• Diario 5 -Buenos Aires, lunes 22 de julio de 2024

Continuando con el viaje por las responsabilidades que envuelven a la figura de los jefes de gobierno porteño, hacemos una primera para en la inabarcable estación de las necesidades verdes de mantener la vida en la metrópoli sin perder el vínculo con todos los aspectos del engranaje de sostenibilidad que, hoy por hoy, resulta vital para nuestra calidad de vida.

Para las grandes ciudades de todo el mundo, el cambio climático es agenda en alerta. plantea interrogantes y afecta aspectos de la vida urbana, muchas veces, sin aviso previo.

Es que las ciudades son cada vez más vulnerables a fenómenos climáticos de lo más comunes. De manera que cuando son extremos como huracanes, olas de calor, inundaciones e incendios forestales, el tramo que va desde el eventual caos organizativo a la tragedia, puede llegar a ser corto.
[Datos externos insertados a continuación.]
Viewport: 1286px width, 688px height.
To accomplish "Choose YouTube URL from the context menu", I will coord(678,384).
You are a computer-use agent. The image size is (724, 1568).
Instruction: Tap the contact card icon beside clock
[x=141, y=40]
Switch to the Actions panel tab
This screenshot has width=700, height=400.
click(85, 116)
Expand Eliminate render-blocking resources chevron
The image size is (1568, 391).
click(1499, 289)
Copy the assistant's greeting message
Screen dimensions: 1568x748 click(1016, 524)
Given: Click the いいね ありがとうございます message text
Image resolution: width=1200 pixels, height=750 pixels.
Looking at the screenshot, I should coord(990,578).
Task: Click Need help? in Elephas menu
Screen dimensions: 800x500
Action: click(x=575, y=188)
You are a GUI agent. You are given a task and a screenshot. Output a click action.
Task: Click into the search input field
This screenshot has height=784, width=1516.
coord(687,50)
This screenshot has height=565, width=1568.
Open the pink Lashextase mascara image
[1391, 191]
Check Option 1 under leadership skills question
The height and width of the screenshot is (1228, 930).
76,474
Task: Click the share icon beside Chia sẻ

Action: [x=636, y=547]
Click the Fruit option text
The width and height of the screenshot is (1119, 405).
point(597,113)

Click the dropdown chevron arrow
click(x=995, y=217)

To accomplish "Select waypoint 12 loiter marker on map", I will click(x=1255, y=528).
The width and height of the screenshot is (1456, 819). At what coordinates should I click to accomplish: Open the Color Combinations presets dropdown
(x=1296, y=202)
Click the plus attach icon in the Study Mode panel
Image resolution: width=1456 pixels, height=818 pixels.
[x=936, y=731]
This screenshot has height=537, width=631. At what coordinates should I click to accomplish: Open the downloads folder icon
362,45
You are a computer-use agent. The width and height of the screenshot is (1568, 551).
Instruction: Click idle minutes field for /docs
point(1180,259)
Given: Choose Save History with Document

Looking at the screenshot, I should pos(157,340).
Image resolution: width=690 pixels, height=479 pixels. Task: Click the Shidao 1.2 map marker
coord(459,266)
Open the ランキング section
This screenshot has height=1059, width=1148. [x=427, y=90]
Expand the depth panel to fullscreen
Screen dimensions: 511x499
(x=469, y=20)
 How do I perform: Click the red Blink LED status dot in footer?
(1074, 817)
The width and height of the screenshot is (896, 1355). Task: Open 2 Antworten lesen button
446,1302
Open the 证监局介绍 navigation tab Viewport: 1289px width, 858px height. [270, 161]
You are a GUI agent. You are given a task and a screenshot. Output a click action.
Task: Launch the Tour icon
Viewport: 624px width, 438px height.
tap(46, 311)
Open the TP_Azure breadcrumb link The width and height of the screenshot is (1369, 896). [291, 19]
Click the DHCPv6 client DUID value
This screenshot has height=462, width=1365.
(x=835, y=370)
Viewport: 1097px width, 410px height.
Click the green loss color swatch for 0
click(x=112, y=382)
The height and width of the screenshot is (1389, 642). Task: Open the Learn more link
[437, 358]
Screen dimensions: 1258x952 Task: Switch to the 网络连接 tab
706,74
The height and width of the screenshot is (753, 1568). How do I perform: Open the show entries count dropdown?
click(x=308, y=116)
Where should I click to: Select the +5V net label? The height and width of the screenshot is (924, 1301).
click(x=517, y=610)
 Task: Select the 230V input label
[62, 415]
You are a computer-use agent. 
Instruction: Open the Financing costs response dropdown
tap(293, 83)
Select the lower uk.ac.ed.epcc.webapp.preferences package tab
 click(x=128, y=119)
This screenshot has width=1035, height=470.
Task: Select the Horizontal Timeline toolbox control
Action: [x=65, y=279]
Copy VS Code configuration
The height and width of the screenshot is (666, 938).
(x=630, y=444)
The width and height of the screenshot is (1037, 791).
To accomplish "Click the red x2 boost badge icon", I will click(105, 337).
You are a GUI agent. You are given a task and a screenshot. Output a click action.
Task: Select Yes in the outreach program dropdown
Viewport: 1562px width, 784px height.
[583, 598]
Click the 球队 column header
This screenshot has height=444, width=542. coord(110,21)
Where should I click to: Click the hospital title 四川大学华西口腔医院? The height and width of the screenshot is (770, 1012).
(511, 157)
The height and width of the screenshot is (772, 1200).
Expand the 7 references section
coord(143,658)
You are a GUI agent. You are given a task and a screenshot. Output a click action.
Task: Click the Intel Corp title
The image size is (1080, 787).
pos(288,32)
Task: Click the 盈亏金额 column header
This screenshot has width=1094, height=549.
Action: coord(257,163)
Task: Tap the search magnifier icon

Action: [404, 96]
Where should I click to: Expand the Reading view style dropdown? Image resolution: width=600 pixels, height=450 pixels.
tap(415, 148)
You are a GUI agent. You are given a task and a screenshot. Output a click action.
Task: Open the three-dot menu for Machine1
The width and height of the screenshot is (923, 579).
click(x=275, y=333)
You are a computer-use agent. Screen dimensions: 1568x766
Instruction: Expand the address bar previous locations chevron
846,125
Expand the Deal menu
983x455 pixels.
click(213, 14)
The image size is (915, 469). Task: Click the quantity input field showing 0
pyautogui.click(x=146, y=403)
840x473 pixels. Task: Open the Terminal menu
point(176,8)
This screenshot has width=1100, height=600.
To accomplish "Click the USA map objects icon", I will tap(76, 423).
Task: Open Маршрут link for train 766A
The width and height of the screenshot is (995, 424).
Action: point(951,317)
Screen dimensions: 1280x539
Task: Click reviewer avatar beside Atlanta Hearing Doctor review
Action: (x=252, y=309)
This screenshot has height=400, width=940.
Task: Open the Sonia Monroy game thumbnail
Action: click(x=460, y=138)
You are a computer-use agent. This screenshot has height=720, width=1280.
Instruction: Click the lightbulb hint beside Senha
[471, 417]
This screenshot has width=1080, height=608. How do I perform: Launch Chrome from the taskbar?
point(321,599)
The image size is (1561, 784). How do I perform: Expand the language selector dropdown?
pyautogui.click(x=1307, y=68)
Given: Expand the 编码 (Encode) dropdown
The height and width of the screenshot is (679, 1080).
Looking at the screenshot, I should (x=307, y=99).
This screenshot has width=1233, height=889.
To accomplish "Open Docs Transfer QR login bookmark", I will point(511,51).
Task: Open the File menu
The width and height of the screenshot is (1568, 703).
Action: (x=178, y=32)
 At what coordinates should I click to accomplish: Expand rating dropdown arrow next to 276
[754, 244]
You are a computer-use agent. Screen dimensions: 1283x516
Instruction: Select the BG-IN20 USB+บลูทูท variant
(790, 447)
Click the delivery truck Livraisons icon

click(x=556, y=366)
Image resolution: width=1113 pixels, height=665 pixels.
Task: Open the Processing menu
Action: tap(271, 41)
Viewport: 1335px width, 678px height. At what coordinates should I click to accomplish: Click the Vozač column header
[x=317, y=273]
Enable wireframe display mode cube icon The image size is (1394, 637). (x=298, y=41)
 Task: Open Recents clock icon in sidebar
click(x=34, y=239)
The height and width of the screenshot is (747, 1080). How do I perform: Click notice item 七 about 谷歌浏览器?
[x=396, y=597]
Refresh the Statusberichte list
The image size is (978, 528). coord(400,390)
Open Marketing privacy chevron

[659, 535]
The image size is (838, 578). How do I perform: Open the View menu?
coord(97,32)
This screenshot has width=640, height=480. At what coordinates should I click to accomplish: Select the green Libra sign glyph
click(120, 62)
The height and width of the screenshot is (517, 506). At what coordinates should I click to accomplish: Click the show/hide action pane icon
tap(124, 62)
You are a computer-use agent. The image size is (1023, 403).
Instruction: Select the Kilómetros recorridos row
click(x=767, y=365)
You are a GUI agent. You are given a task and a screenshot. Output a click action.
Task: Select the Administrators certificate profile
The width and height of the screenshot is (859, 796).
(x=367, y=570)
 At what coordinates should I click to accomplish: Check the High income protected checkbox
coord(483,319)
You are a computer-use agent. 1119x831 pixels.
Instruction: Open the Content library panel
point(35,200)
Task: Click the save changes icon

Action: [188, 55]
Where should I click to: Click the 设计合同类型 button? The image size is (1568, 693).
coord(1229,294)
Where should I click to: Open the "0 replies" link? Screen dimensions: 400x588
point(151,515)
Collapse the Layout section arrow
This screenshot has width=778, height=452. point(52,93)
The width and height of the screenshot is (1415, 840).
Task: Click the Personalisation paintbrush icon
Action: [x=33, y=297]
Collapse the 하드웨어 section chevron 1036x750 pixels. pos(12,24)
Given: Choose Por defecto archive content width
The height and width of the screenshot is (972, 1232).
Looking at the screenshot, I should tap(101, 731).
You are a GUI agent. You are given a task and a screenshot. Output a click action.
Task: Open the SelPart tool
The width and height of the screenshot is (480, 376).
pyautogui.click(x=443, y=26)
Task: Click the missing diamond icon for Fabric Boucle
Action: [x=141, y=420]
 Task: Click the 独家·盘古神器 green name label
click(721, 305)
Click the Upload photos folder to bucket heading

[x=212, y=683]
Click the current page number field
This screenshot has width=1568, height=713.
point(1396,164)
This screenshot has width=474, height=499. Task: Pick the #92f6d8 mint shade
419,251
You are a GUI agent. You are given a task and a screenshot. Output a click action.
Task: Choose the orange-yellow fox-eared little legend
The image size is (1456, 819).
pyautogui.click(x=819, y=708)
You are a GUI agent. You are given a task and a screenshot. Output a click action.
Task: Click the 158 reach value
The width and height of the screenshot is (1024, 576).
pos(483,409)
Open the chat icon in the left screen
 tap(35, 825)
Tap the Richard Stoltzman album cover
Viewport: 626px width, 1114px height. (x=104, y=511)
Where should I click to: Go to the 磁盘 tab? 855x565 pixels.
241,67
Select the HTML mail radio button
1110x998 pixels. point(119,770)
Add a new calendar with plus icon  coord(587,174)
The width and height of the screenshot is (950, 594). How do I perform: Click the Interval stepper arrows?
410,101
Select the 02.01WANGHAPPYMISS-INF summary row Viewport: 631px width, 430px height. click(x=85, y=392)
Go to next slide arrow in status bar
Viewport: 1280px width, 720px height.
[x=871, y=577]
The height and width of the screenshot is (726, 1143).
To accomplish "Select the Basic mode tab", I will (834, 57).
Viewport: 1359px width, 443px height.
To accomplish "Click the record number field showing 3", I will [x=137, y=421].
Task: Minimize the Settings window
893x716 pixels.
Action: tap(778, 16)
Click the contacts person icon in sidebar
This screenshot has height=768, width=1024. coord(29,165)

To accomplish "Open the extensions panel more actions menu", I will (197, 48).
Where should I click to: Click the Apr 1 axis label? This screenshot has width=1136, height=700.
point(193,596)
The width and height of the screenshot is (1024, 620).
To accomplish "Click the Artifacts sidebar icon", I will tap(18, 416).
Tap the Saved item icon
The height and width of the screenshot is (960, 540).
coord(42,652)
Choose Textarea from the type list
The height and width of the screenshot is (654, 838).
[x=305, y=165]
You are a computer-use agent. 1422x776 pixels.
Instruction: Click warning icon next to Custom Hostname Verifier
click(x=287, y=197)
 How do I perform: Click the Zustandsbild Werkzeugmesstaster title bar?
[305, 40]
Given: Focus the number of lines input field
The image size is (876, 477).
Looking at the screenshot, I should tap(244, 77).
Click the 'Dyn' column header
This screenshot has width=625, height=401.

Hoy la palabra resiliencia ha pasado a ser comprendida en todos los ámbitos. Por eso es fácil de entender que una planificación urbana debe incorporar «infraestructura resiliente» al clima. Los gobiernos de los grandes conglomerados urbanos como el porteño ya están acostumbrados a manejar sistemas de alerta temprana y preparación para emergencias. Muchas personas y hasta organizaciones políticas, sociales y entidades han demostrado poca empatía con invertir en infraestructura verde pero pronto será tema de todos los días en las grandes ciudades: hablamos de pavimentos permeables y «techos verdes» para aminorar la corriente de desagüe (escorrentía) de las aguas, especialmente tras grandes lluvias.

En Buenos Aires y en toda América del Sud estamos aprendiendo el concepto de «Islas de calor urbanas». No es otra cosa que el resultado de la concentración de edificios y actividades humanas. Las temperaturas son altas en las ciudades en comparación con las áreas circundantes.

Se necesita más espacio verde en todas partes. Su implementación, el aumento de la cobertura de copas de árboles y la promoción de materiales frescos para los techos pueden mitigar el efecto de isla de calor. Todo tiene que estar acompañado con un diseño urbano inteligente. Buenos Aires puede optimizar su ventilación y el flujo de aire.

Se conoce que el aumento del nivel del mar hace que ciudades costeras enfrenten un riesgo que amenaza sus infraestructuras, propiedades y hasta genera desplazamiento de poblaciones. El Río de la Plata, hasta ahora, sólo genera alertas con sus sudestadas, muchas veces de gran estridencia, aunque incomparables con los arrasadores efectos de las ciudades marítimas de zonas sísmicas.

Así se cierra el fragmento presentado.